▶ [TO DO]: Whenever the word "editor" turns up in a line below, that line should be copied.

(Pixel coordinate grounding data)
- Opening Delimiter -

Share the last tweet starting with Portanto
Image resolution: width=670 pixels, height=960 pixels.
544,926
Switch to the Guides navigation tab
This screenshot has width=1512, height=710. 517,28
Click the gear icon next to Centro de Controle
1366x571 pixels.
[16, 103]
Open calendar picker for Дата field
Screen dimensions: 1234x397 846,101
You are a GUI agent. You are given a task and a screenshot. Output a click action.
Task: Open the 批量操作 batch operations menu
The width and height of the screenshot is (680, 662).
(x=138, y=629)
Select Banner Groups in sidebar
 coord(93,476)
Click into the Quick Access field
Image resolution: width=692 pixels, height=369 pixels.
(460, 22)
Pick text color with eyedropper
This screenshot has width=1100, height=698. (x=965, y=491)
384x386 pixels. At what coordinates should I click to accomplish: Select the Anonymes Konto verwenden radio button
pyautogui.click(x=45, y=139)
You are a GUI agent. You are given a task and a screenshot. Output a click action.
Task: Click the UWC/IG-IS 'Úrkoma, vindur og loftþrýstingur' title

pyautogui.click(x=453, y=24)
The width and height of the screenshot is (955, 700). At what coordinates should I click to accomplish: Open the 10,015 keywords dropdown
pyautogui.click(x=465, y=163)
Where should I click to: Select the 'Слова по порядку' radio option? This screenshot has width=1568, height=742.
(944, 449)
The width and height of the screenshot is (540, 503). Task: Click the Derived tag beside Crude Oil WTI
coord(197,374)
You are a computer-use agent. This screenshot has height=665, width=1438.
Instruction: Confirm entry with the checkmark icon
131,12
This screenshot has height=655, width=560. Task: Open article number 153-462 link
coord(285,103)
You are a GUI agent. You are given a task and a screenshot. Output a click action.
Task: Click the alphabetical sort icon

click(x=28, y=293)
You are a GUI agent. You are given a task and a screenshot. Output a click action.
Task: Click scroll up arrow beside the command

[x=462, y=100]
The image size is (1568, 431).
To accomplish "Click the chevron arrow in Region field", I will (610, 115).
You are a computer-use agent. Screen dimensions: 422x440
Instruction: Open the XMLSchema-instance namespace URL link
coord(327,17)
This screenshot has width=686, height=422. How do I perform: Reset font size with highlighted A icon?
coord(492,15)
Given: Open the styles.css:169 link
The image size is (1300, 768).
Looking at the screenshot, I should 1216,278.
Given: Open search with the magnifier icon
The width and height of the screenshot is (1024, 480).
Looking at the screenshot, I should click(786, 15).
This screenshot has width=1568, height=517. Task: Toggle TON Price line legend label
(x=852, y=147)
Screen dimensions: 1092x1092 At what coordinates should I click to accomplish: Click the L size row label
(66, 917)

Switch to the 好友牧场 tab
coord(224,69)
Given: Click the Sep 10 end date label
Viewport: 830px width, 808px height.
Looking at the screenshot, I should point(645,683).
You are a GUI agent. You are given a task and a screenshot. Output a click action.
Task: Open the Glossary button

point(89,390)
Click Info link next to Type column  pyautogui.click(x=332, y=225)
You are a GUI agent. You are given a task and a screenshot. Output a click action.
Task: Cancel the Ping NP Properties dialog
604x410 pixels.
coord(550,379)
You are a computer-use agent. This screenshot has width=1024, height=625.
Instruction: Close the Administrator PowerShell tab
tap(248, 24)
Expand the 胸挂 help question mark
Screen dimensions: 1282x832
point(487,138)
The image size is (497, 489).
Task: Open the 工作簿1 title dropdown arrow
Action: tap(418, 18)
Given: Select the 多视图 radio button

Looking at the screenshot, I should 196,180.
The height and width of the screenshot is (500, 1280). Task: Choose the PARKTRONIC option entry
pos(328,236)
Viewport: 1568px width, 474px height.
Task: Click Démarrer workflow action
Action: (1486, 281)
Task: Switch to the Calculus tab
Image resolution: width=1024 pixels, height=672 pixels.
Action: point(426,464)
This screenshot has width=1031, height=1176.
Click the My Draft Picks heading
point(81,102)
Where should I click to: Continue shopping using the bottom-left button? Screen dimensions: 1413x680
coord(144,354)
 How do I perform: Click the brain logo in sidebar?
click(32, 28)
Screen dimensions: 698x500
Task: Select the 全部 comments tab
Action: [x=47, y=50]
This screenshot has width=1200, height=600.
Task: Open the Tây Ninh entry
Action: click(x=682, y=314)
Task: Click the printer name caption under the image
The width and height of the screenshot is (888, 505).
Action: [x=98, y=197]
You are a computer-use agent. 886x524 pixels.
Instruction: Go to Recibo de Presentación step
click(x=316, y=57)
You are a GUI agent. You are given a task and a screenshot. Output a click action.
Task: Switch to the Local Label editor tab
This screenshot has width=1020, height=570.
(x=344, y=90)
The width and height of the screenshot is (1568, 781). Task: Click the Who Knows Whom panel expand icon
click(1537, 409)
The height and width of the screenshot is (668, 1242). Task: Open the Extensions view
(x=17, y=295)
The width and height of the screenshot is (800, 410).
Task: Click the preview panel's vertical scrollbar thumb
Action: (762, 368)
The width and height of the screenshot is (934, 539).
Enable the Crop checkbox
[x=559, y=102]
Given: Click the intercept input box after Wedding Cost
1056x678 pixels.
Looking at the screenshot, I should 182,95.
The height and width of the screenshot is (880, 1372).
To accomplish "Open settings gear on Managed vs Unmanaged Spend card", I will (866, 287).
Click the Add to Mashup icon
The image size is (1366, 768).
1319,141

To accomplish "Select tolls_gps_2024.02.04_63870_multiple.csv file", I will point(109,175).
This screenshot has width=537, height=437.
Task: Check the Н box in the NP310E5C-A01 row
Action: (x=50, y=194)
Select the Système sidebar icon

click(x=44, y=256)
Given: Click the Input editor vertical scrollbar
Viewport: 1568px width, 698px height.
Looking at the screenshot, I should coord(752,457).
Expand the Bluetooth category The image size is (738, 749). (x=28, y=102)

- Closing Delimiter -

▶ [EXERCISE ANSWER]:
Task: Switch to the Local Label editor tab
Given: Click the Input editor vertical scrollbar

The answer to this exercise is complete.